• _Data extract_
++++

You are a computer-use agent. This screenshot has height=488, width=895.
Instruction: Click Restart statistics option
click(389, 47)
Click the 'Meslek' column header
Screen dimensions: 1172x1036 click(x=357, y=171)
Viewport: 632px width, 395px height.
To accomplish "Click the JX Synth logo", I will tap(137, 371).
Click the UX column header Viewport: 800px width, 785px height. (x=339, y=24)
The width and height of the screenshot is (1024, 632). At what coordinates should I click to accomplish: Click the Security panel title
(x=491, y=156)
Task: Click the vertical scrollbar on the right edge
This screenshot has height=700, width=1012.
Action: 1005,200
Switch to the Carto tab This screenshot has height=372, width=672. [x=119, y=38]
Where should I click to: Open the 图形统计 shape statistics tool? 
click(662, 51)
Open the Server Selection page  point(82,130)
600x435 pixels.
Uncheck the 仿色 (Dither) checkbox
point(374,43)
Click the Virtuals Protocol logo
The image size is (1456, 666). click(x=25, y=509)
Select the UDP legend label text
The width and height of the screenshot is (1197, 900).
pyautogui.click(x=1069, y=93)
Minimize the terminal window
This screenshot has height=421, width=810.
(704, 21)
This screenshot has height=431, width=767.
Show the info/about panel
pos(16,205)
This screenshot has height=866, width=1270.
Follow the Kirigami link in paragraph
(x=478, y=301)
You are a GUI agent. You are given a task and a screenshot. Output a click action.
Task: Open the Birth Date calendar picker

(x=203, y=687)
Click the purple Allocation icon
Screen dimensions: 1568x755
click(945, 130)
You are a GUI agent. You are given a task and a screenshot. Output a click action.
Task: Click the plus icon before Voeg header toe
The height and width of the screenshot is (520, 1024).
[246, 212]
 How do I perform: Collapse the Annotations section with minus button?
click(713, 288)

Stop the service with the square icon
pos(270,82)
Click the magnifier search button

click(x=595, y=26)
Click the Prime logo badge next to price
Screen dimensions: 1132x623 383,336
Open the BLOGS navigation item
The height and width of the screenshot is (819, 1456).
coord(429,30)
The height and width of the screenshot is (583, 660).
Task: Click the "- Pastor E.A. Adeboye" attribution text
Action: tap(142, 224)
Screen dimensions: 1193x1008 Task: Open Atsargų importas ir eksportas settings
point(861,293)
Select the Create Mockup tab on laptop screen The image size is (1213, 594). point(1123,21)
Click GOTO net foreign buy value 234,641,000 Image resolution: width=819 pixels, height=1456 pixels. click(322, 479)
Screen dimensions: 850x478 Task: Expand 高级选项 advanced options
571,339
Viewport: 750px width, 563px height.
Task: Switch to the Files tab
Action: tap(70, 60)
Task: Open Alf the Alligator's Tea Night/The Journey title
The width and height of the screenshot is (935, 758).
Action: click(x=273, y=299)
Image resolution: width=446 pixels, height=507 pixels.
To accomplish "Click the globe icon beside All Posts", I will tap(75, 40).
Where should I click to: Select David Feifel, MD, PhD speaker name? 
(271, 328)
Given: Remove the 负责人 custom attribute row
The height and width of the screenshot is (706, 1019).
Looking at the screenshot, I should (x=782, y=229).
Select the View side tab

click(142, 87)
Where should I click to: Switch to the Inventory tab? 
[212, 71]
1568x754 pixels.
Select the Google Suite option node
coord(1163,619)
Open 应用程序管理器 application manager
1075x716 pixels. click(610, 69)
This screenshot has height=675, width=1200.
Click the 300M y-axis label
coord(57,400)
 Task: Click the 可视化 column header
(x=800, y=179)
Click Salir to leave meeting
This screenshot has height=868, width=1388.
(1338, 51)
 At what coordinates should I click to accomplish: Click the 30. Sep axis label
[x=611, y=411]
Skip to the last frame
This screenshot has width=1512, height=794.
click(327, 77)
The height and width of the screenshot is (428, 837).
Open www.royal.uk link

++++

• _What the task requires_
In the data above, retype exactly and only the lines between the one holding "Click the Virtuals Protocol logo" and the one holding "Open the BLOGS navigation item", inclusive.

• _Output of the exercise_
Click the Virtuals Protocol logo
The image size is (1456, 666). click(x=25, y=509)
Select the UDP legend label text
The width and height of the screenshot is (1197, 900).
pyautogui.click(x=1069, y=93)
Minimize the terminal window
This screenshot has height=421, width=810.
(704, 21)
This screenshot has height=431, width=767.
Show the info/about panel
pos(16,205)
This screenshot has height=866, width=1270.
Follow the Kirigami link in paragraph
(x=478, y=301)
You are a GUI agent. You are given a task and a screenshot. Output a click action.
Task: Open the Birth Date calendar picker

(x=203, y=687)
Click the purple Allocation icon
Screen dimensions: 1568x755
click(945, 130)
You are a GUI agent. You are given a task and a screenshot. Output a click action.
Task: Click the plus icon before Voeg header toe
The height and width of the screenshot is (520, 1024).
[246, 212]
 How do I perform: Collapse the Annotations section with minus button?
click(713, 288)

Stop the service with the square icon
pos(270,82)
Click the magnifier search button

click(x=595, y=26)
Click the Prime logo badge next to price
Screen dimensions: 1132x623 383,336
Open the BLOGS navigation item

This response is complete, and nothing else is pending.